Your tasks:
1. Copy the article on World Population Day from "HealthTech and #HerFuture" to "plan for #HerFuture.", substituting "lawmakers" for every "policymakers".
2. Extend the article on World Population Day with a further passage that follows on from its last sentence.

Selected excerpt:

▼

HealthTech and #HerFuture

On Tuesday, 11 July was World Population Day, established by the United Nations, to bring awareness to the urgency and importance of population issues, including women’s health and reproductive rights. This year, countries, policymakers, donors, and advocates from around the world also gathered in London for the second Family Planning Summit 2017, with a specific focus on improving vulnerable women’s access to health and family planning support, and the ability for every woman to plan for #HerFuture.

The Family Planning Summit 2017 #HerFuture campaign, gained momentum on social media and symbolised a broader movement emphasising that reproductive health and family planning are human rights and central to achieving gender equality and the empowerment of women. As established by the 1994 International Conference on Population and Development (ICPD), “fulfilling the rights of women and girls is central to development,” and must take into account the rights of all individuals and couples to obtain information, education and the means to plan one’s family.

According to the UN, around 225 million women who want to avoid pregnancy, are not using safe and effective family planning methods because of things such as insufficient access to health information and services, and even a lack of support from their partners and communities. In addition to family planning, access to information and support is critical for preventing and managing other women’s health issues.

▲

Data section:

▼

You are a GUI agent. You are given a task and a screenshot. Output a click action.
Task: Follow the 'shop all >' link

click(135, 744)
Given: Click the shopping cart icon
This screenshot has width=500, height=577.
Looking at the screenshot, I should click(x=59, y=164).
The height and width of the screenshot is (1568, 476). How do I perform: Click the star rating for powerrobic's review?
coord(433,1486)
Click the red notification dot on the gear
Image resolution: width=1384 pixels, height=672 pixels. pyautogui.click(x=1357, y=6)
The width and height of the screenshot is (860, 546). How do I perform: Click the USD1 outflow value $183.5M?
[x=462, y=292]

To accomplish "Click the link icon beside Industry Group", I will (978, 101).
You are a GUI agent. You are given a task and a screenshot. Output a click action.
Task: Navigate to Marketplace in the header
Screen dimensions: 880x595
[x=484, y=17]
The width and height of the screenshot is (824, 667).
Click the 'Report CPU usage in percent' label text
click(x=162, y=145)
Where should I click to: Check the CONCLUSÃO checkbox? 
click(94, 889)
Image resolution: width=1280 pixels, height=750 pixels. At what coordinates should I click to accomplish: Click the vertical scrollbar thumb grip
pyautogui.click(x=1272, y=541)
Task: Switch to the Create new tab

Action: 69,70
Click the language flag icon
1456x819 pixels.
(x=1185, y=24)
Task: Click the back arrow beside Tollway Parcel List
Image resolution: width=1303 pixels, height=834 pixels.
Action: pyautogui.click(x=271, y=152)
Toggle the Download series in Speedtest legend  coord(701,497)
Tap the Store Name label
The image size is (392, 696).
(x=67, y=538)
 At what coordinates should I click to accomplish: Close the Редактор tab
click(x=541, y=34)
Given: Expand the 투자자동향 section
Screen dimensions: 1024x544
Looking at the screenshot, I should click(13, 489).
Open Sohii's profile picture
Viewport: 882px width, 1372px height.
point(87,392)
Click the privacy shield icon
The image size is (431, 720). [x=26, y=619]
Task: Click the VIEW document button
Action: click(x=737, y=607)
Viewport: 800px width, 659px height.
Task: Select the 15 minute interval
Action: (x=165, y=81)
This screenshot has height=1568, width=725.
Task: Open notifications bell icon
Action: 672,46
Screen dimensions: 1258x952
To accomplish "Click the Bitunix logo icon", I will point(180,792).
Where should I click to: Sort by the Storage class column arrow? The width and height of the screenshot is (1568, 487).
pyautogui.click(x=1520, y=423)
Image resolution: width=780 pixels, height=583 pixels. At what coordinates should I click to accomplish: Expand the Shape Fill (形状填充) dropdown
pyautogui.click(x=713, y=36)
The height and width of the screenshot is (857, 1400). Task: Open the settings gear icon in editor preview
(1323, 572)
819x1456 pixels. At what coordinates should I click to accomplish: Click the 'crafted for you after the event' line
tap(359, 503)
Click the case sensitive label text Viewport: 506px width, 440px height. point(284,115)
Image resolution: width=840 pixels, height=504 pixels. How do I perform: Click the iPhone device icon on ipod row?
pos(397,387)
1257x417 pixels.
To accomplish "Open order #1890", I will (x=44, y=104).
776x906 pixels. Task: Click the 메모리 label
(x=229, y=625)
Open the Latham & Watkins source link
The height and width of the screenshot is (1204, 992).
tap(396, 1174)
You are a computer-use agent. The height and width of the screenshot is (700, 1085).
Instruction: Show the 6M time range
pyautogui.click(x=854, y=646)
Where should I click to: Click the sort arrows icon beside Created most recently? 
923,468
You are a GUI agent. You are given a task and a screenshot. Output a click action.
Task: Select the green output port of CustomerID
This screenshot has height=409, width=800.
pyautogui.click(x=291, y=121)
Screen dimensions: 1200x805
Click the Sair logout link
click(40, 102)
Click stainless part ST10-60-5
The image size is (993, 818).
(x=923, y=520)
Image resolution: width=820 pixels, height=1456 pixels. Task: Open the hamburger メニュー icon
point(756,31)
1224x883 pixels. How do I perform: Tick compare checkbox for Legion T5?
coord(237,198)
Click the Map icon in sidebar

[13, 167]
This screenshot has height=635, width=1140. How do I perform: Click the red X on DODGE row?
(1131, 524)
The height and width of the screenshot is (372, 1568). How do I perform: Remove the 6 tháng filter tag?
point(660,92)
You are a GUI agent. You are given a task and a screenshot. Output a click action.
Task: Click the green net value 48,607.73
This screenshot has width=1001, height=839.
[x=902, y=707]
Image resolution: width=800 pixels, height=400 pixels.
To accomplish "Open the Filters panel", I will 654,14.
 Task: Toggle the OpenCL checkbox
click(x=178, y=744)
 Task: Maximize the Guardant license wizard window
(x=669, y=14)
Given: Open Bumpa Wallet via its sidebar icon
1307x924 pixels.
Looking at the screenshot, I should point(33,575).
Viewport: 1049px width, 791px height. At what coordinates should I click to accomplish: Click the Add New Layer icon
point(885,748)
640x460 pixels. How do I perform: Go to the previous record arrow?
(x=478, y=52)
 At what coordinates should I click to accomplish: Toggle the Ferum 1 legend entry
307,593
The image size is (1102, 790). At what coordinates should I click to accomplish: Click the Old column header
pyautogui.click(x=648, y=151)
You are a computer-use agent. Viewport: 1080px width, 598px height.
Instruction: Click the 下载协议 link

▲

Results for each task:
1.
HealthTech and #HerFuture

On Tuesday, 11 July was World Population Day, established by the United Nations, to bring awareness to the urgency and importance of population issues, including women’s health and reproductive rights. This year, countries, lawmakers, donors, and advocates from around the world also gathered in London for the second Family Planning Summit 2017, with a specific focus on improving vulnerable women’s access to health and family planning support, and the ability for every woman to plan for #HerFuture.

2.
New approaches and technologies can help fill this information gap, and help educate and empower women to make well-informed decisions about their reproductive health.

The Role of Technology in #HerFuture

For many of us, technology is part of our daily lives which we often take for granted, but for some women and girls in other communities, it can become a vital source of information, education, and support for making decisions about their reproductive health.

Gender Equality & Empowerment

Technology-based solutions can be particularly powerful when it comes to dealing with gender equality issues, like health and political empowerment, in different sociocultural contexts where women’s opinions are suppressed by society. In many countries, women still have an unequal voice in health care decisions, with the United Nations Economic Commission for Africa reporting that over 70% of women said their husbands made the decisions when it came to healthcare. Technology can offer a safe and private space to women that want to obtain information about their reproductive health, without being stigmatized by others.

Bridging Information Gaps with Technology

According to the World Health Organization, 830 women die from preventable causes related to pregnancy and childbirth. There are 44 births per 1000 girls aged 15 to 19 years, and more than 1 million sexually transmitted infections acquired worldwide on a daily basis. Providing access to health information and care through technology can save the lives of mothers who may have a complication during pregnancy, ensure that young women protect themselves against sexually transmitted diseases and prevent unplanned pregnancies.

Today there are many technology companies and initiatives around the world, developing solutions that address women’s reproductive health issues like fertility, pregnancy, sexual wellness, disease, treatment and prevention. The more ways we are able to reach women around the world and bring awareness to these topics, we can inform, relieve and prevent other issues that stem from poor reproductive health.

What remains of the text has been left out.